◆ MATERIAL FOR THE TASK:
=-=-=-=-=

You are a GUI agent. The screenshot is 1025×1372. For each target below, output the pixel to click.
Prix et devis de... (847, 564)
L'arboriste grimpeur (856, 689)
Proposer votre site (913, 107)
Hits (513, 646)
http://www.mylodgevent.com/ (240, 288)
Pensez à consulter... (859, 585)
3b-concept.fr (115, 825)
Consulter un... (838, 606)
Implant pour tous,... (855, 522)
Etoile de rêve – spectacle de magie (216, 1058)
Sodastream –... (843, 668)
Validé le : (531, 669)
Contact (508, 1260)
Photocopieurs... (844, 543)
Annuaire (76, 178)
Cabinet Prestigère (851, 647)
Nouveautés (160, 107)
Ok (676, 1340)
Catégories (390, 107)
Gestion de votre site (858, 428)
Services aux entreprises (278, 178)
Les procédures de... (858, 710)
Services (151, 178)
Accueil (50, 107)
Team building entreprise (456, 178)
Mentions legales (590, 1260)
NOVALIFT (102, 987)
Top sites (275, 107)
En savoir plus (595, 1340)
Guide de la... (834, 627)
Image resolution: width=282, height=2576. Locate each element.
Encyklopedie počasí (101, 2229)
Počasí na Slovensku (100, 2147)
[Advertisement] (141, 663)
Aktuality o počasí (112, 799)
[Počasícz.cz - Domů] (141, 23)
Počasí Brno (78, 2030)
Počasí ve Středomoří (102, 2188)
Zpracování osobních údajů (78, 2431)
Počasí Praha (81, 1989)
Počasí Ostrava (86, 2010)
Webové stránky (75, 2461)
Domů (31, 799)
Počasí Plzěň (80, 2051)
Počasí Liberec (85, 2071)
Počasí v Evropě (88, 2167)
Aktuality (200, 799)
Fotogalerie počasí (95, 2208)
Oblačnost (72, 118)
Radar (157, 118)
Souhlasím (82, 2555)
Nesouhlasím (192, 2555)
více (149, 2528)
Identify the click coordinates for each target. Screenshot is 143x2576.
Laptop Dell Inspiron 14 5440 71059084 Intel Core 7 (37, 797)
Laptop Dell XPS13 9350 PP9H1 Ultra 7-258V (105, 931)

=-=-=-=-=

◆ WHAT TO WORK ON:
Every line of the material above must be set down again exactly.

◆ WRITTEN SOLUTION:
You are a GUI agent. The screenshot is 1025×1372. For each target below, output the pixel to click.
Prix et devis de... (847, 564)
L'arboriste grimpeur (856, 689)
Proposer votre site (913, 107)
Hits (513, 646)
http://www.mylodgevent.com/ (240, 288)
Pensez à consulter... (859, 585)
3b-concept.fr (115, 825)
Consulter un... (838, 606)
Implant pour tous,... (855, 522)
Etoile de rêve – spectacle de magie (216, 1058)
Sodastream –... (843, 668)
Validé le : (531, 669)
Contact (508, 1260)
Photocopieurs... (844, 543)
Annuaire (76, 178)
Cabinet Prestigère (851, 647)
Nouveautés (160, 107)
Ok (676, 1340)
Catégories (390, 107)
Gestion de votre site (858, 428)
Services aux entreprises (278, 178)
Les procédures de... (858, 710)
Services (151, 178)
Accueil (50, 107)
Team building entreprise (456, 178)
Mentions legales (590, 1260)
NOVALIFT (102, 987)
Top sites (275, 107)
En savoir plus (595, 1340)
Guide de la... (834, 627)
Image resolution: width=282, height=2576. Locate each element.
Encyklopedie počasí (101, 2229)
Počasí na Slovensku (100, 2147)
[Advertisement] (141, 663)
Aktuality o počasí (112, 799)
[Počasícz.cz - Domů] (141, 23)
Počasí Brno (78, 2030)
Počasí ve Středomoří (102, 2188)
Zpracování osobních údajů (78, 2431)
Počasí Praha (81, 1989)
Počasí Ostrava (86, 2010)
Webové stránky (75, 2461)
Domů (31, 799)
Počasí Plzěň (80, 2051)
Počasí Liberec (85, 2071)
Počasí v Evropě (88, 2167)
Aktuality (200, 799)
Fotogalerie počasí (95, 2208)
Oblačnost (72, 118)
Radar (157, 118)
Souhlasím (82, 2555)
Nesouhlasím (192, 2555)
více (149, 2528)
Identify the click coordinates for each target. Screenshot is 143x2576.
Laptop Dell Inspiron 14 5440 71059084 Intel Core 7 (37, 797)
Laptop Dell XPS13 9350 PP9H1 Ultra 7-258V (105, 931)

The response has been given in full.